Sekretaris Daerah Drs. Gede Suyasa menjelaskan, terkait masukan dari para anggota Dewan tentang rencana pinjaman daerah untuk pembiayaan infrastuktur RSUD dan gedung kantor bupati yang sudah tertuang dalam RPJMD yang sempat menjadi pertanyaan di internal. Pemerintah berencana untuk merancang sekema pinjaman daerah kepada Bank BPD Bali sebesar 200 miliar selama jabatan bupati sekarang, jadi realisasinya akan bertahap sesuai dengan kebutuhan selama kurun waktu tersebut.
“Misalnya tahun ini kita perlu 50 miliar ya tentunya hanya sebesar itu yang kita pertanggungjawabkan,” Kata dia.
Kemudian terkait sektor-sektor yang berpotensi untuk peningkatan Penadapatan Asli Daerah (PAD), Pihaknya berencana untuk melakukan pemerataan dan analisis lebih lanjut bersama OPD terkait, seperti halnya dalam penyediaan Rumah Potong Hewan (RPH).
“Melihat potensi ternak sapi di Buleleng yang cukup besar, ini otomatis akan memerlukan tempat potong yang layak dan memenuhi standar, dan tidak menutup kemungkinan daerah lain seperti Karangasem dan Jembrana juga dapat menggunakan fasilitas tersebut, dan hal ini tentu dapat meningkatakan potensi pendapatan daerah daeri sektor retribusi,” Terangnya.

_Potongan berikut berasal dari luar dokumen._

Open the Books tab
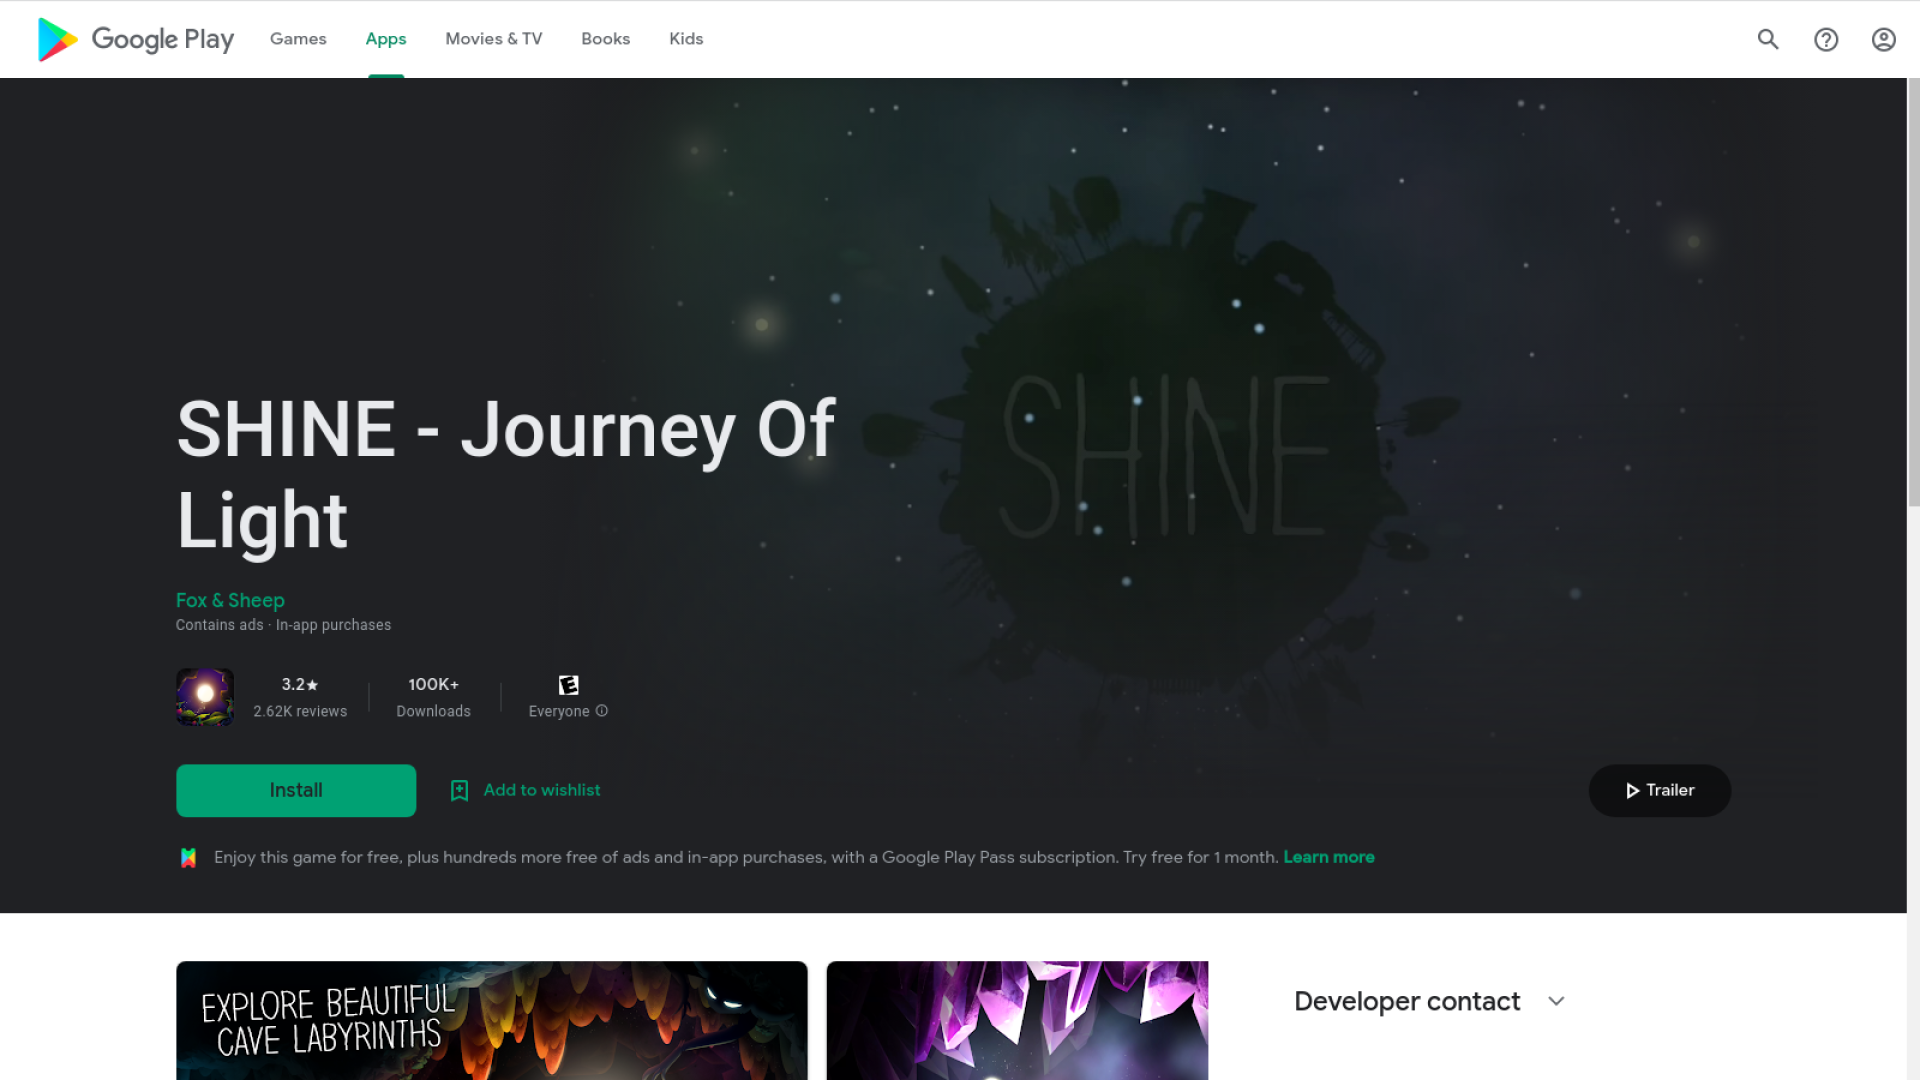[605, 39]
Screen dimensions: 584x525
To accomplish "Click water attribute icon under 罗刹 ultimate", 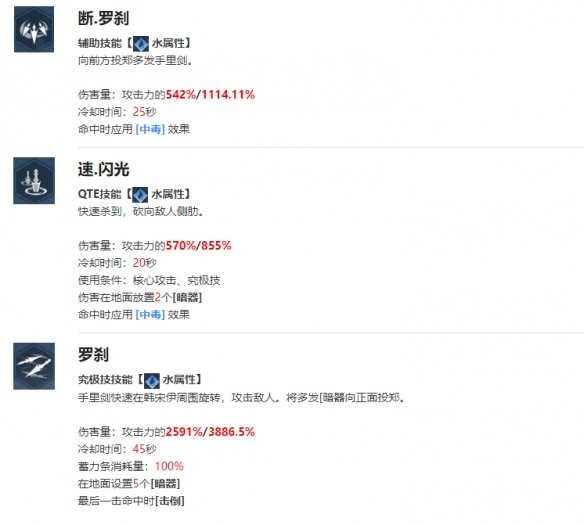I will [152, 381].
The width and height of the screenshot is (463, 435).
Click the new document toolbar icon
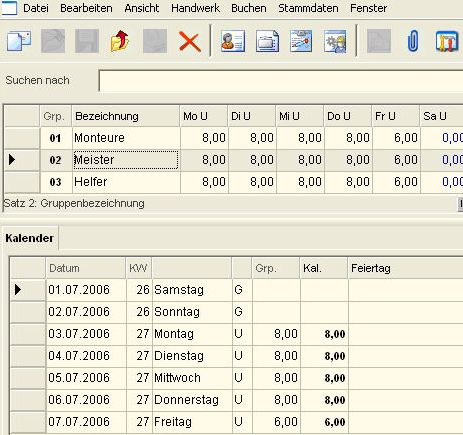tap(19, 41)
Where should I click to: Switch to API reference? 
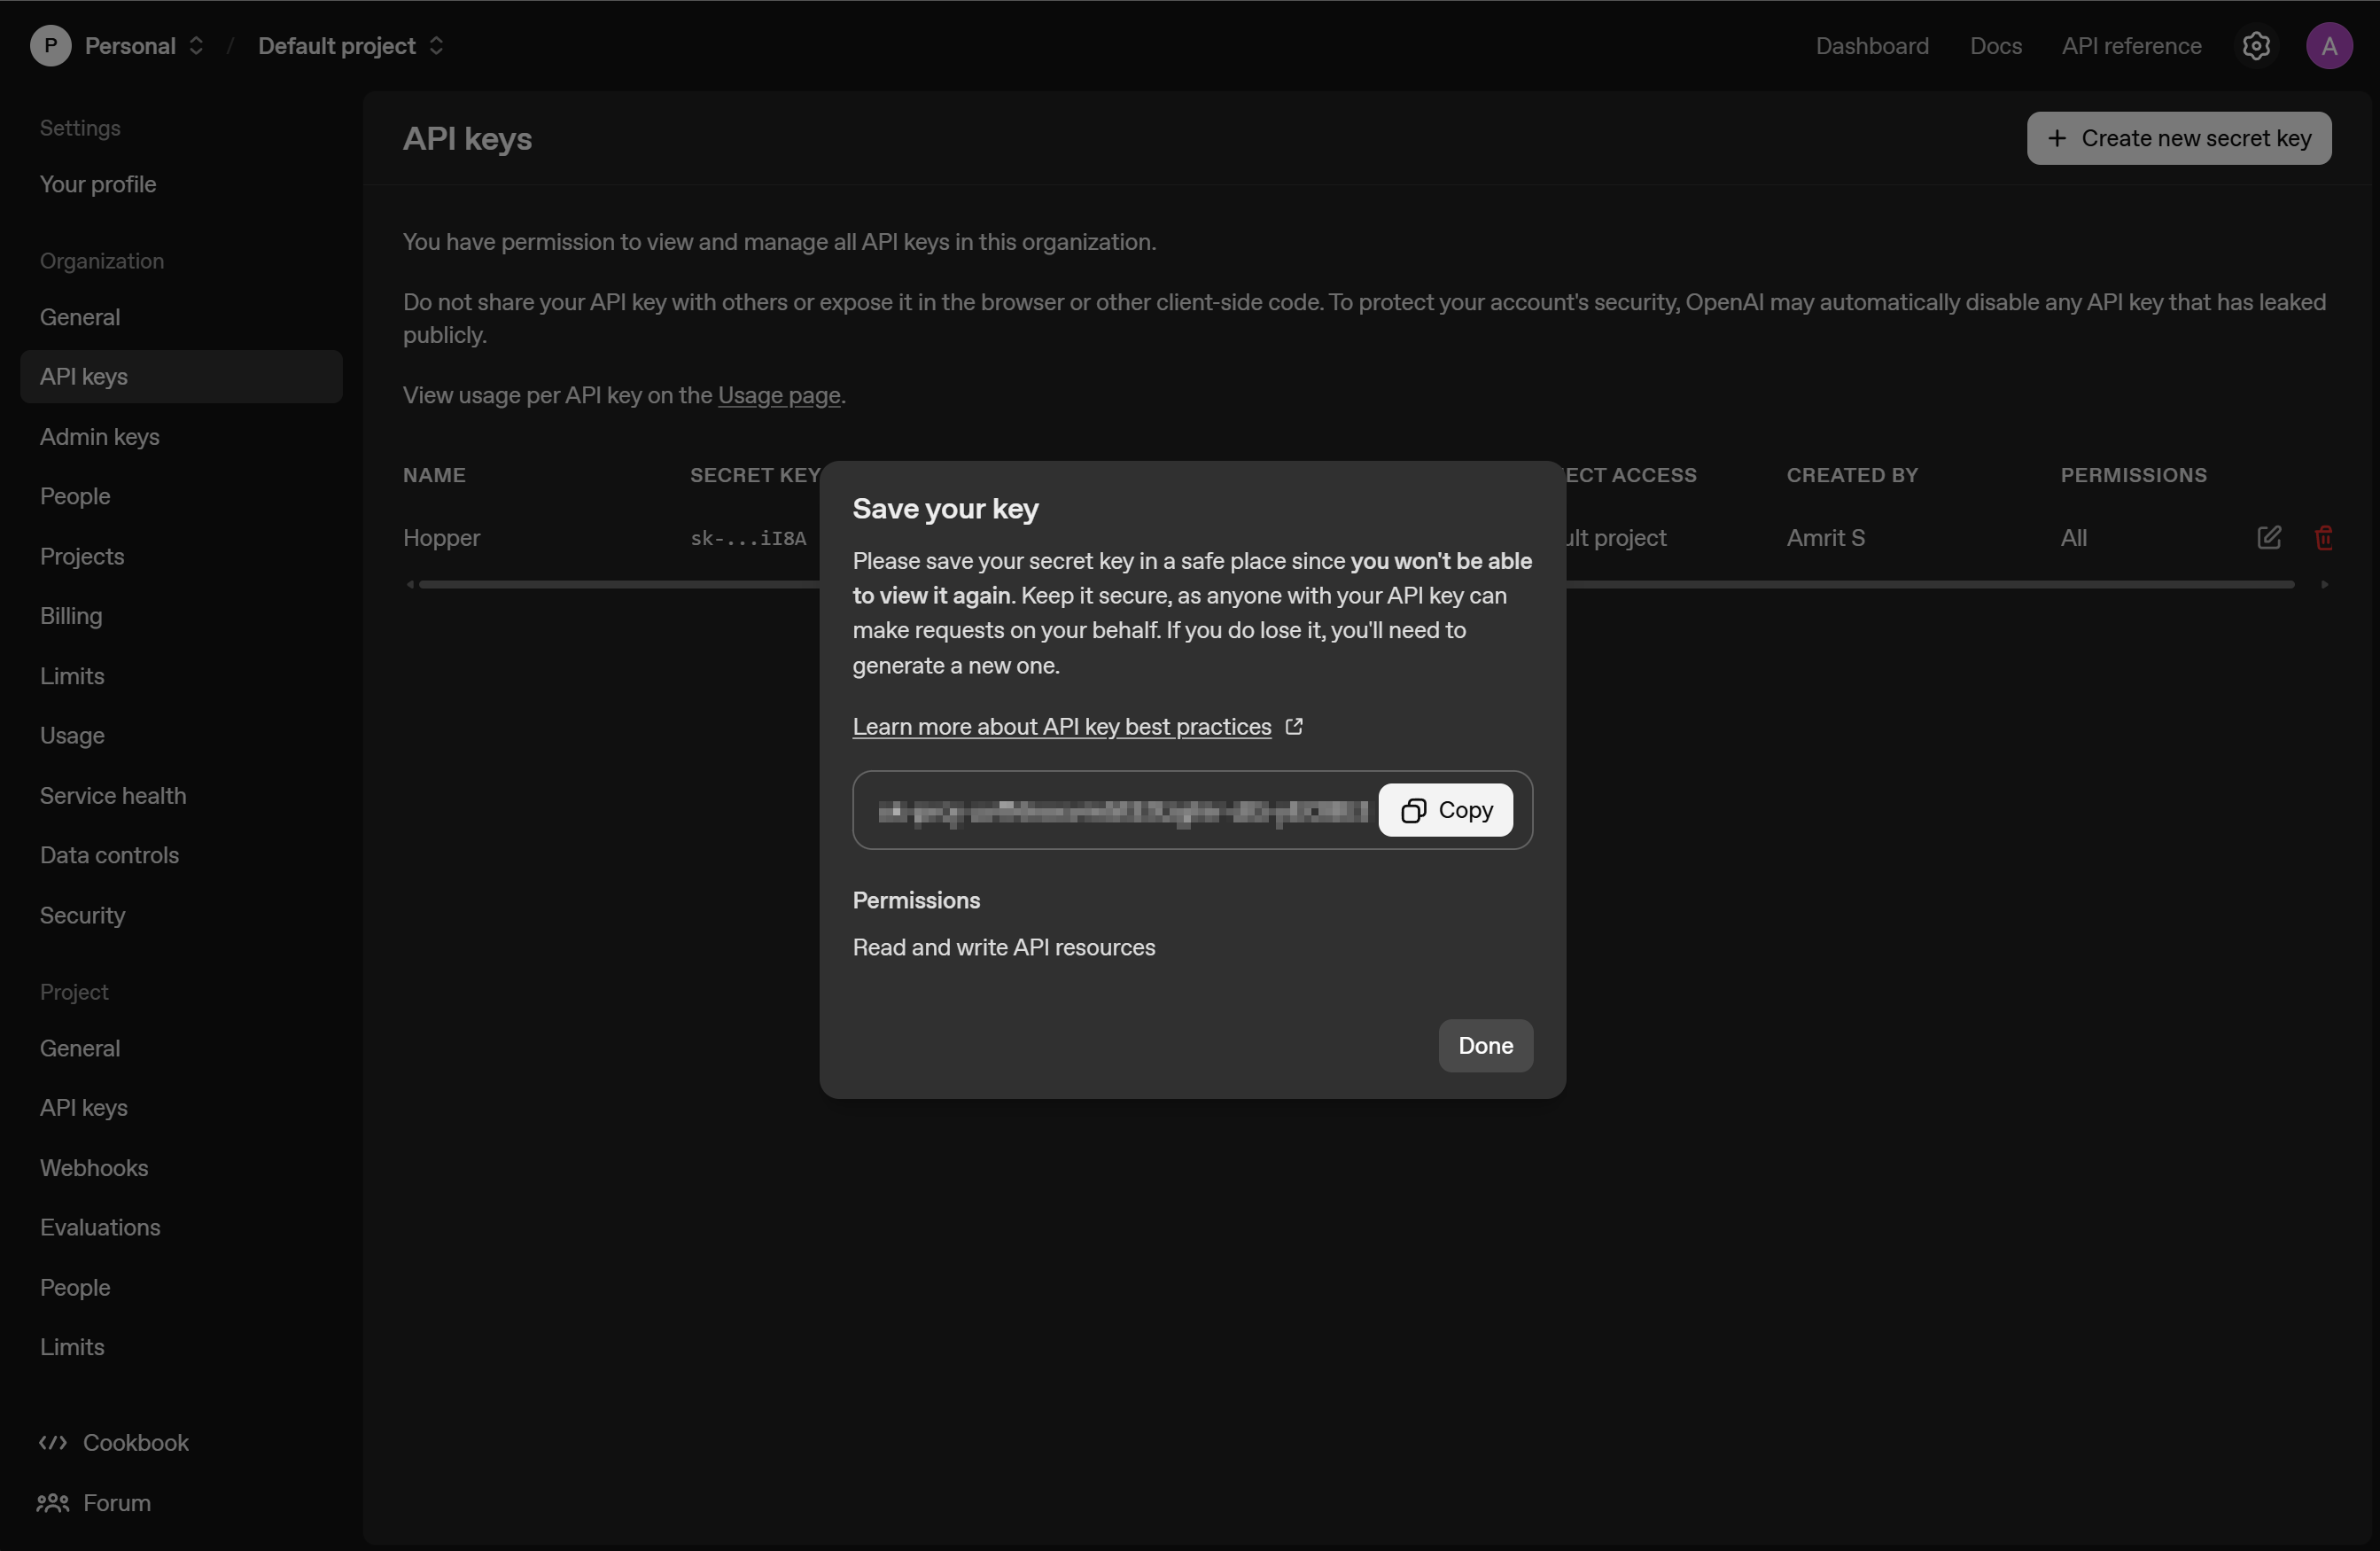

Sementara itu, Ketua DPRD Buleleng Ketut Ngurah Arya mengatakan, terkait dengan rencana pinjaman daerah untuk pembiayaan RSUD, sebelumnya dewan berpandangan terkait pembiayaan infrastruktur RSUD sebaiknya dilakukan langsung oleh pihak RSUD, namun disatu sisi juga perlu dilihat kondisi keuangan di RSUD yang belum mampu untuk melakukan hal tersebut.
“Sementara untuk penyediaaan fasilitas kesehatan dan kepentingan masyarakat secara umum perlu mendapat perhatian kita semua, sehingga dari pandangan dewan rencana pemerintah untuk melakukan pinjaman harus kita dukung bersama,” Tandas dia.